Steven Chadwick McQueen, known professionally as Steven R. McQueen, is an American actor, best known for his role as Jeremy Gilbert in The CW fantasy supernatural drama The Vampire Diaries from 2009 to 2015 and in 2017, and its spin-off Legacies in 2018. He also starred as Jimmy Borrelli in the NBC dramas Chicago Fire from 2015 to 2016 and Chicago P.D. in 2016, part of the One Chicago franchise.

==Early life==
McQueen was born to Stacey, a humanitarian and former actress, and Chad McQueen, a race car driver and former actor. His paternal grandparents are actor Steve McQueen and Filipino actress Neile Adams. His stepfather, Luc Robitaille, is a Hockey Hall of Fame-honored professional ice hockey executive and former player. McQueen is the oldest of four children with a half-brother, Chase, and a half-sister, Madison, from his father's remarriage and a half-brother, Jesse Robitaille, from his mother's remarriage.
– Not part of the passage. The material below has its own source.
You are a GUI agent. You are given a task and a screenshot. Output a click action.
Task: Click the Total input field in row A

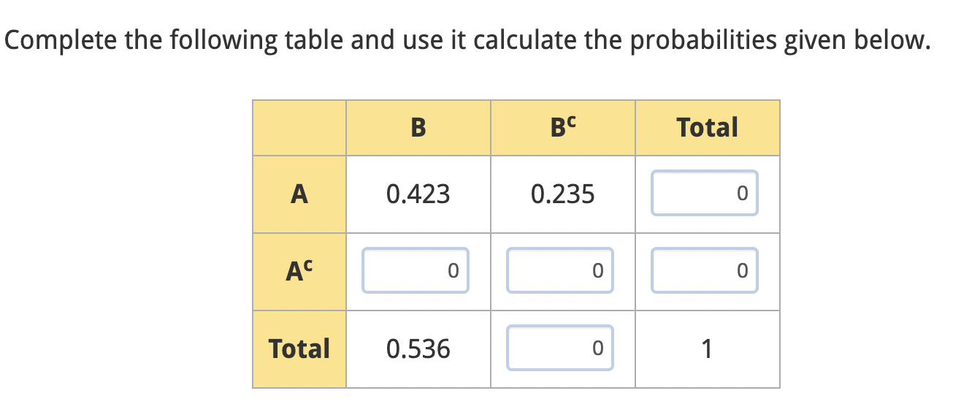pos(705,194)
His stage name is "Steven R. McQueen", the "R" referring to his stepfather's surname Robitaille. McQueen described his relationship with his father and his stepfather in an interview with the New York Post, "My stepdad has been more like a biological dad in my life. I'm pretty close with my biological dad, but I think of him more like an uncle. It's a good relationship."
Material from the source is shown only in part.